To develop, design and operate CO2-transport networks, simulation of transient multiphase flow of CO2 mixtures is necessary, in order to see what happens during start-up, shut-down, depressurization, and varying CO2 supply. Robust simulation of CCS-relevant mixtures is currently not supported by common engineering tools.
This facility is built to support the development and validation of physics-based pipeline integrity models and flow models, and consists of two interconnected installations for depressurization experiments:
The pipe is 60 m long and has an inner diameter of 40 mm. Experiments are performed by sudden full bore or constricted opening at one end of the tube. The tank is 1 meter high with an inner diameter of 300 mm. It is depressurized by opening a rapid valve. The maximum pressure rating is 200 bar for the pipe and 150 bar for the tank, and the initial temperature can be controlled between 5 and 40 °C for both. Both the vessel and the pipe are highly instrumented to record rapid changes in temperature, pressure, and phase behaviour.

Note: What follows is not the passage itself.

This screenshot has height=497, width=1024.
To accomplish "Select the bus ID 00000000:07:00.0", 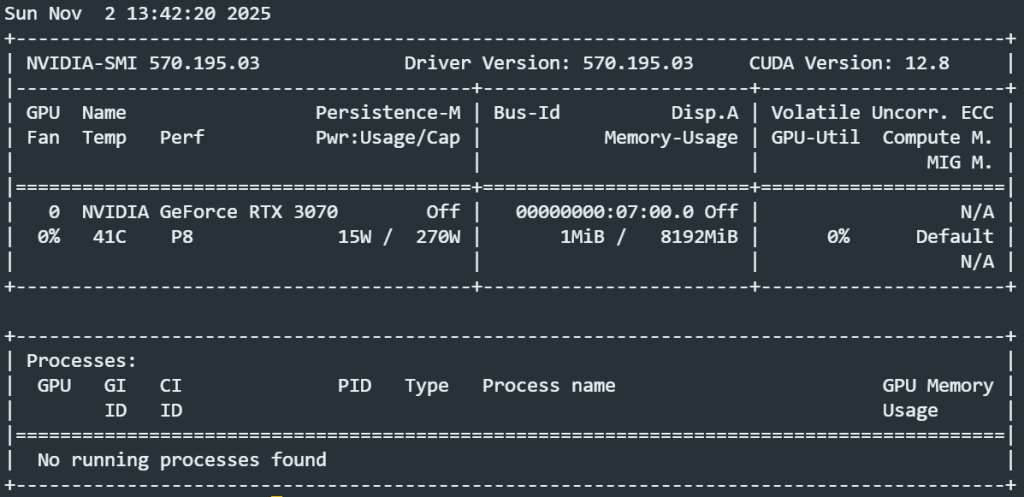I will pos(605,212).

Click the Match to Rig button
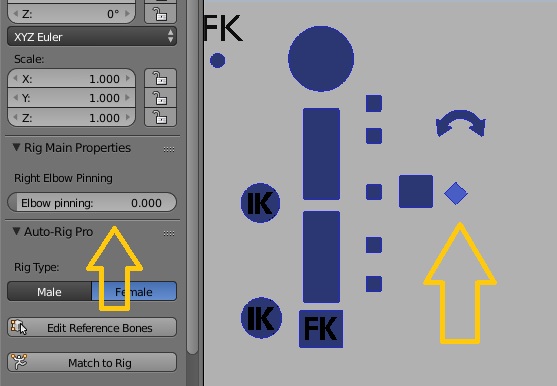coord(92,362)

The installation is constructed on the Gløshaugen campus. After completion and shakedown in 2017 it is booked, but is available for access from 2018.
The pipe has a better and denser instrumentation than any other known depressurization facility, and no other facility we are aware of has the means to directly detect phase behaviour. Care has been made in the design to allow upscaling of models, and to achieve full opening without inducing artificial shock waves. As far as we know, there is no facility available worldwide similar to the depressurization tank.
Located in the thermal laboratories of NTNU/SINTEF with its available infrastructures and services and directly adjacent to the offices of leading scientists in the field of SINTEF and NTNU. Further advanced facilities for flow experiments are planned adjacent to this facility.